Top Plastic Surgeon Exposes Insurance Cover-Up, United Health Threatens Silence?

by Amelia

UnitedHealthcare has sent a threatening legal letter to a top plastic surgeon who has spoken out against the insurance giant.

Dr. Elizabeth Porter is a professionally certified plastic surgeon in Austin, Texas. After the assassination of UnitedHealth chief Executive Brian Thompson in December, Dr. Porter, like many doctors, condemned some of the company’s practices.

Last month, Dr. Porter posted a video on TikTok. In the video, she said she was performing plastic surgery on a breast cancer patient when she received a call from United Health Insurance. After leaving the operating room, Dr. Porter said the insurance representative told her she needed information about the patient’s diagnosis to determine “whether her hospitalization was justified.”

Now, after her story spread, the insurance company has hit back at Dr. Porter with a lengthy legal letter. The letter asked her to “correct social media posts you made that you knew were false, misleading and defamatory to UnitedHealth.”

The company strongly denied Dr Porter’s claim that she was forced to interrupt surgery that day to take a call. The company said she would not have received the call if her office had not “erroneously scheduled a hospital stay when in fact it should have been an outpatient observation.”

Clarke Locke LLP, a defamation law firm representing the insurer, said in the letter, “Let’s be clear: any claim that UnitedHealth asked you to interrupt your surgery or that the call was urgent is false.” Unitedhealth neither requires nor would ever expect a physician to interrupt a patient’s care in order to return a call about a notification error or other insurance matter.”

While the company did not threaten legal action, Dr Porter was told that “you may be held liable for the damage caused by your misrepresentation and your re-dissemination of the misrepresentation”, adding that they wanted her to contact every media outlet that had reported her claims to let those outlets know that her claims were “false”.

In her original video, which has been viewed 5.5 million times, Dr Porter, wearing a blue surgical cap, says: “It’s 2025 and the insurance situation is getting worse. I just performed two bilateral inferior abdominal perforator flaps (DIeps) and two bilateral tissue dilators.
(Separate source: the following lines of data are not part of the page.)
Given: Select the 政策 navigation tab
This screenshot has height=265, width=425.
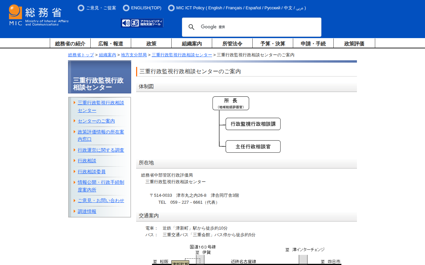Looking at the screenshot, I should 151,43.
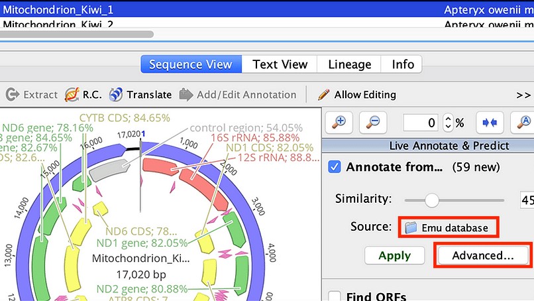Click the Similarity slider handle
Screen dimensions: 534x301
pos(432,199)
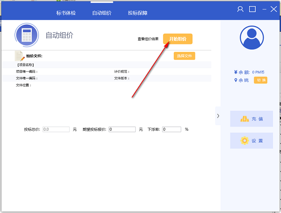Click the document icon next to 组价文件

[x=20, y=56]
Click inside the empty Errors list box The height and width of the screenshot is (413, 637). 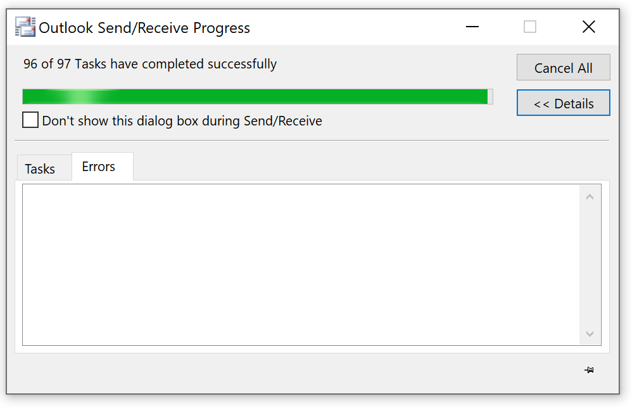tap(301, 265)
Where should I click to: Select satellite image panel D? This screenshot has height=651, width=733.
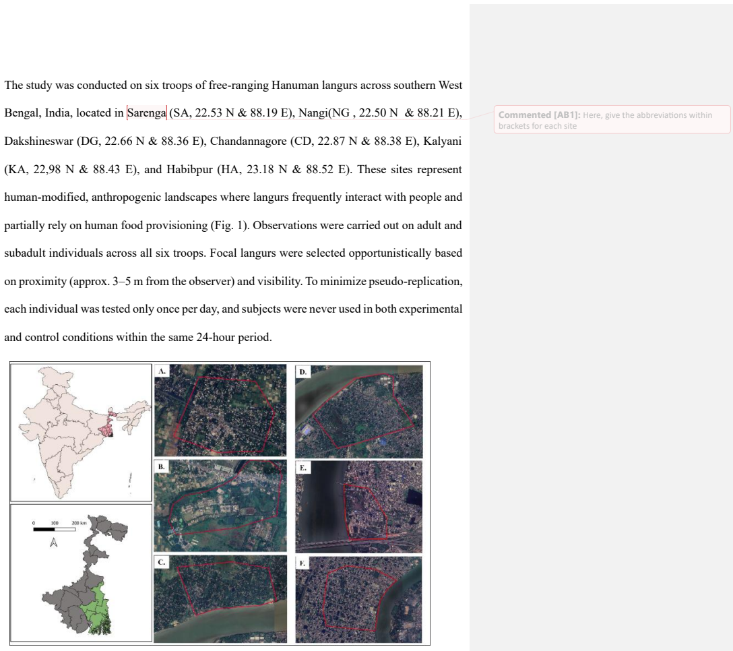click(x=359, y=412)
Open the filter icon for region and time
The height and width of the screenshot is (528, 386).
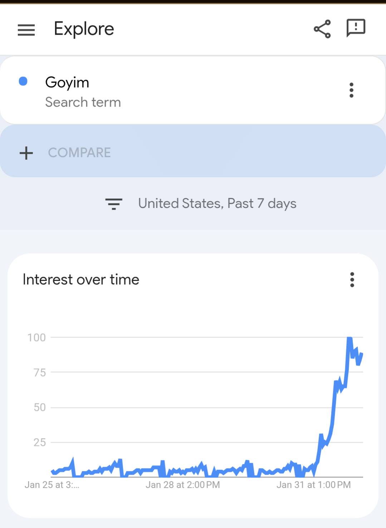[114, 204]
This had never happened to me before, but during the second DIEP, I got a call in the operating room saying that UnitedHealth had asked me to call back about a patient who was in surgery today and who was actually asleep under anesthesia on the operating table. I was told I had to call back immediately. So I stopped what I was doing and called UnitedHealth. The gentleman said he needed some information about the patient and wanted to know her diagnosis and whether her hospitalization was justified.”

When Dr. Porter then asked the employee if she knew the patient was under anesthesia and had breast cancer, she said she was told she didn’t and that “that’s a matter for another department.”

Dr Porter continued: “Yeah, it’s getting out of hand. The insurance industry is out of control. I don’t know what else to say.”

She later explained in a follow-up post that there was another surgeon in the operating room at the time, who watched the patient while she answered the phone.

In a video posted just three days after Dr. Porter made the claims, she said she received a call from UnitedHealth about her post.

She said a company representative left a message for her and she tried to call back, but she was put on hold and never reached the right person.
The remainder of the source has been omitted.